I wanted to post this article before the election but I didn’t know what to write. There was so much bantering and bickering going on that I used the potential backlash as an excuse to not write… but now that the electoral college has cast their votes making Donald Trump the official President Elect to be inaugurated in January, there’s a conversation I still feel is important: voter turnout.
Early results showed that voter turnout for this year’s presidential election was around 55%. The number of eligible, registered voters showing up to the polls hasn’t been that low since the ’96 Clinton (D) v. Dole (R) election. I’m interested to know what caused people to seemingly not care as much and how we can make people more willing to vote for whom and what they think is right.
Enter: the election cake.
Election Cake (or as it was originally called, ‘muster’ cake) dates back to Colonial America. Women would bake these naturally-leavened spice cakes and give them to the men summoned by the British for military training. Only after the American Revolution did it evolve into what we know it as today. Elections used to be a time of celebration; for communities to come together and have a big ol’ party. The cake was generally commissioned by the town to encourage people to come to town hall and vote. (It was also a sneaky way for women to be involved in the voting process.)

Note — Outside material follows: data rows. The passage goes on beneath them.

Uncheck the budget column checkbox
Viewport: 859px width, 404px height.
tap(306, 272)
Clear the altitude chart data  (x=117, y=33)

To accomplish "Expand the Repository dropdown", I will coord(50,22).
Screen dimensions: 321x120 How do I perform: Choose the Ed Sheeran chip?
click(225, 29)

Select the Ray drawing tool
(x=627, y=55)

This year, Old World Levain kickstarted a grassroots project encouraging home and professional bakers to create their own election cake in an attempt to bring back a historic tradition. Even though this year’s election is over, I know I’ll be continuing to bake these cakes annually to help ‘Make America Cake Again’.
I used the Election Cake (2) in Formulas for Professional Bakers from OWL’s website with the following: a ‘spice blend’ consisting of 1 TB cinnamon, 1 tsp nutmeg, 1 tsp cardamom, 1/2 tsp sumac, 1/4 tsp ginger and 1/4 tsp ground cloves, 2 TB barley malt syrup to replace 2 TB honey, no sherry or boozy fruit, and topped with a black tahini frosting. The cake was dense and not too sweet; exactly the way it should be.
P.S. Yes, that’s a cat plate. It was a rummage sale find by my aunt who then gifted it to me for my birthday this year.